Each line below from the one containing "Image resolution: width=675" through the one containing "Click the small" is to be given again exactly, and no line outside that span.

[[ PROVIDED DATA open ]]

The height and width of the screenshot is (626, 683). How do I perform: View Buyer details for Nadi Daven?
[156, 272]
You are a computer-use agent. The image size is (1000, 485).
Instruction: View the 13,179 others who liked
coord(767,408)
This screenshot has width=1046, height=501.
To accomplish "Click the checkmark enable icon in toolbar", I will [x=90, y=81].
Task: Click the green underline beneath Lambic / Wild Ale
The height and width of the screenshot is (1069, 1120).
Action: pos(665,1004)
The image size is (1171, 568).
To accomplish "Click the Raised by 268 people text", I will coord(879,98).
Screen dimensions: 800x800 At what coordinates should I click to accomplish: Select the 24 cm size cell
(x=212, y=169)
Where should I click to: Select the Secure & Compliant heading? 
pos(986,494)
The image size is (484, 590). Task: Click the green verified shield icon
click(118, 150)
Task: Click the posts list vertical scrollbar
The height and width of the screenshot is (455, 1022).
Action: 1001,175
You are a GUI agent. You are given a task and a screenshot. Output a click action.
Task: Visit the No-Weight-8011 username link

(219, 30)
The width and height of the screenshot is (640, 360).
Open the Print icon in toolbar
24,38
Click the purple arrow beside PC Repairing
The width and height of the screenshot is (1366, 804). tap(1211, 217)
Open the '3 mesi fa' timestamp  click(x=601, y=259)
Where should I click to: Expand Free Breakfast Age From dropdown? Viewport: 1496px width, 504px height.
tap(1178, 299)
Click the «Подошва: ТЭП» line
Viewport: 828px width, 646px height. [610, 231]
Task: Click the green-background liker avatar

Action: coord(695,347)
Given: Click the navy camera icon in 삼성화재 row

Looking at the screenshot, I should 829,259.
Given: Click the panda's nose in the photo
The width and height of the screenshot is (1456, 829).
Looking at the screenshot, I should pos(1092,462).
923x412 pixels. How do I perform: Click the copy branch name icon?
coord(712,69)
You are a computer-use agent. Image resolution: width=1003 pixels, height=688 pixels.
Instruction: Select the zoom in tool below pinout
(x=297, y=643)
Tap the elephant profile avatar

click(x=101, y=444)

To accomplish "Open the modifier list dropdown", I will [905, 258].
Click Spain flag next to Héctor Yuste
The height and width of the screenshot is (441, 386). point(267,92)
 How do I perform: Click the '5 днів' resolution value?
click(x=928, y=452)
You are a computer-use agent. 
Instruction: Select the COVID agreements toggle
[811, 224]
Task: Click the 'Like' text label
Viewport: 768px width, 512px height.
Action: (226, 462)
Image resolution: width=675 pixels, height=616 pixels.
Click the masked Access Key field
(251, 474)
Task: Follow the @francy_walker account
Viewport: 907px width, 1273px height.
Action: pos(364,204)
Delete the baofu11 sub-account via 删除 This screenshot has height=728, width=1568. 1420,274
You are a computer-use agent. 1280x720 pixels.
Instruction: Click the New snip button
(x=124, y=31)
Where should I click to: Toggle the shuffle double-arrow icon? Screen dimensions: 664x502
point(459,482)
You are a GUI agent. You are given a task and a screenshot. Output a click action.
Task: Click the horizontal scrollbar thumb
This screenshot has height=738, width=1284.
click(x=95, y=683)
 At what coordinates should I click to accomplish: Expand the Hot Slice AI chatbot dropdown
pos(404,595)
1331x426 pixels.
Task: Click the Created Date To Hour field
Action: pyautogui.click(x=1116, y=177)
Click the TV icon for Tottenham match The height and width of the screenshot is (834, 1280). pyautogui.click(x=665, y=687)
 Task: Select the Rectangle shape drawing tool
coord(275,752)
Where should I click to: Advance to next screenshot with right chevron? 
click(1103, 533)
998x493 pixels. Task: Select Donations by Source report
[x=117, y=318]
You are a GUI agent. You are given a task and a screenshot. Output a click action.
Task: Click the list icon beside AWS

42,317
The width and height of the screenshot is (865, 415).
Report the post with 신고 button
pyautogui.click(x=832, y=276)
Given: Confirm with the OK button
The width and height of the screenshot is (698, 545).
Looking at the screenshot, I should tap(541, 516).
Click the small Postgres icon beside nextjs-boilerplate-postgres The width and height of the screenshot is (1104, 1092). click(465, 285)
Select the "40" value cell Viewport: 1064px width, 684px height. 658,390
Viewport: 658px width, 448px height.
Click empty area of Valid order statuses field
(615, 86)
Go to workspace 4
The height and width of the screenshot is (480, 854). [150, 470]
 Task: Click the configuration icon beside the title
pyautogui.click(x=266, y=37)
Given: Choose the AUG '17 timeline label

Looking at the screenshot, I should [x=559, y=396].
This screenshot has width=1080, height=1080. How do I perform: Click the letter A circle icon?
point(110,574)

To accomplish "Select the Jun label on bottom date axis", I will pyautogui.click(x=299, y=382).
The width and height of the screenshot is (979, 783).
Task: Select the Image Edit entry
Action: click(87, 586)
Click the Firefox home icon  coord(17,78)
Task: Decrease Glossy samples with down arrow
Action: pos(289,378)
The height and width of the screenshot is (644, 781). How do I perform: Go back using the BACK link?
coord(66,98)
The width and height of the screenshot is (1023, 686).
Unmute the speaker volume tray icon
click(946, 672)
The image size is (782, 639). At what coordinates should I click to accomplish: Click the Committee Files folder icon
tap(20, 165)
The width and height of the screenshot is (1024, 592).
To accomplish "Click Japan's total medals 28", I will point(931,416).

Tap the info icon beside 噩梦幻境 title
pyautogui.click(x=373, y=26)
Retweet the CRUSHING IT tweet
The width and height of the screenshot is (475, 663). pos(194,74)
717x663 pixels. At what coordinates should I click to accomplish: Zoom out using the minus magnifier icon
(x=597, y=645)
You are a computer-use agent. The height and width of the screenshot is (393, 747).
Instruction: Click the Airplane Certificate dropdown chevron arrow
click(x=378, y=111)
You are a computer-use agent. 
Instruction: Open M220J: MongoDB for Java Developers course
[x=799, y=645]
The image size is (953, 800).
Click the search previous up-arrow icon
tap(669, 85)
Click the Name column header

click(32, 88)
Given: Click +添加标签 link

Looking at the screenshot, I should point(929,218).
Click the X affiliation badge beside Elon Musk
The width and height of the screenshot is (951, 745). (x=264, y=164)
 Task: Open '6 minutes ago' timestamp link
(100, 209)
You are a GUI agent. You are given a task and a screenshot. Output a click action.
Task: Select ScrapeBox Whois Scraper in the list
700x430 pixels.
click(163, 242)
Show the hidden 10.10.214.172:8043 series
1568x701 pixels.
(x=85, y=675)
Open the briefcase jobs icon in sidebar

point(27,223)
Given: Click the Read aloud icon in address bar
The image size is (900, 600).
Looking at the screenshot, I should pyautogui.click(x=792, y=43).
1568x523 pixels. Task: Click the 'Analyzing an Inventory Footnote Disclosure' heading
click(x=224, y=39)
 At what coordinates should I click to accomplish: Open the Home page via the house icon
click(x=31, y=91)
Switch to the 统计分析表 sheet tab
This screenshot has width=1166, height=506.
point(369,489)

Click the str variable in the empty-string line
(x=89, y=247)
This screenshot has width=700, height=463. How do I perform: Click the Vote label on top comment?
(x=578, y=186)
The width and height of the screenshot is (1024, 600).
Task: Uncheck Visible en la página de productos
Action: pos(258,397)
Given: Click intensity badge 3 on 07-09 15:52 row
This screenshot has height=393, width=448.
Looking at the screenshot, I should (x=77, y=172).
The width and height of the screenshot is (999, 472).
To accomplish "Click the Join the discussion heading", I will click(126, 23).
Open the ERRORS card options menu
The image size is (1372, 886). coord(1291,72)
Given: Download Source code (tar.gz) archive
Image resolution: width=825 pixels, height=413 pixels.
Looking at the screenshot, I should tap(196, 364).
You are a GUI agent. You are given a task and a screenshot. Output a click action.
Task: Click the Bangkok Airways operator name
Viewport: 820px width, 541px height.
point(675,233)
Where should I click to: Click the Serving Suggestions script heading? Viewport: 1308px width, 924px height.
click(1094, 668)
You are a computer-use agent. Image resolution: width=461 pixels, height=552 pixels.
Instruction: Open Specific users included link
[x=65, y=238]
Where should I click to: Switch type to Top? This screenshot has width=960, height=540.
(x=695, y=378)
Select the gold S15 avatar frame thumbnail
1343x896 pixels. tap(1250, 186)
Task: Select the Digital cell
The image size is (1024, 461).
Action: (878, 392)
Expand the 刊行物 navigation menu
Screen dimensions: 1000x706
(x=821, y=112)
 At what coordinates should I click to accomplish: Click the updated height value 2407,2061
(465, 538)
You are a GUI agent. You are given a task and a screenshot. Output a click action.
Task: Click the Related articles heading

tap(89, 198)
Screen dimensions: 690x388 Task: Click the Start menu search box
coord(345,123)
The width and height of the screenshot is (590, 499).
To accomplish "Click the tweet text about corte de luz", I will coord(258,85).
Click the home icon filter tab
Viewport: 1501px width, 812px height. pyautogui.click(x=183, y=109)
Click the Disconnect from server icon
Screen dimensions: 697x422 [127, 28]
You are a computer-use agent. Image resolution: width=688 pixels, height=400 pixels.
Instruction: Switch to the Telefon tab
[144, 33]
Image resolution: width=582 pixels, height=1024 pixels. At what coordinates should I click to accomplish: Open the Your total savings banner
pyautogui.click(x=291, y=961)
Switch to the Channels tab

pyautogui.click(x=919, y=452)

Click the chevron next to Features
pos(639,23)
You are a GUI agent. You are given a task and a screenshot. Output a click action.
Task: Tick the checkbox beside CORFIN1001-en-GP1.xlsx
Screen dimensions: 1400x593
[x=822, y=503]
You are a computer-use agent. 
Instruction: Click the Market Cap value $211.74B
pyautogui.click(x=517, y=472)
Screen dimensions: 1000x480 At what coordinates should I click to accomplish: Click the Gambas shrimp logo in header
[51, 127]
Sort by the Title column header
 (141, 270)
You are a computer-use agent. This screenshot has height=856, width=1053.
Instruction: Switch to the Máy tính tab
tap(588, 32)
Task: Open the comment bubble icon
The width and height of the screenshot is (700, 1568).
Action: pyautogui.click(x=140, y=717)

[[ PROVIDED DATA closed ]]

## ANSWER TO THE EXERCISE
Image resolution: width=675 pixels, height=616 pixels.
Click the masked Access Key field
(251, 474)
Task: Follow the @francy_walker account
Viewport: 907px width, 1273px height.
Action: pos(364,204)
Delete the baofu11 sub-account via 删除 This screenshot has height=728, width=1568. 1420,274
You are a computer-use agent. 1280x720 pixels.
Instruction: Click the New snip button
(x=124, y=31)
Where should I click to: Toggle the shuffle double-arrow icon? Screen dimensions: 664x502
point(459,482)
You are a GUI agent. You are given a task and a screenshot. Output a click action.
Task: Click the horizontal scrollbar thumb
This screenshot has height=738, width=1284.
click(x=95, y=683)
 At what coordinates should I click to accomplish: Expand the Hot Slice AI chatbot dropdown
pos(404,595)
1331x426 pixels.
Task: Click the Created Date To Hour field
Action: pyautogui.click(x=1116, y=177)
Click the TV icon for Tottenham match The height and width of the screenshot is (834, 1280). pyautogui.click(x=665, y=687)
 Task: Select the Rectangle shape drawing tool
coord(275,752)
Where should I click to: Advance to next screenshot with right chevron? 
click(1103, 533)
998x493 pixels. Task: Select Donations by Source report
[x=117, y=318]
You are a GUI agent. You are given a task and a screenshot. Output a click action.
Task: Click the list icon beside AWS

42,317
The width and height of the screenshot is (865, 415).
Report the post with 신고 button
pyautogui.click(x=832, y=276)
Given: Confirm with the OK button
The width and height of the screenshot is (698, 545).
Looking at the screenshot, I should tap(541, 516).
Click the small Postgres icon beside nextjs-boilerplate-postgres The width and height of the screenshot is (1104, 1092). click(465, 285)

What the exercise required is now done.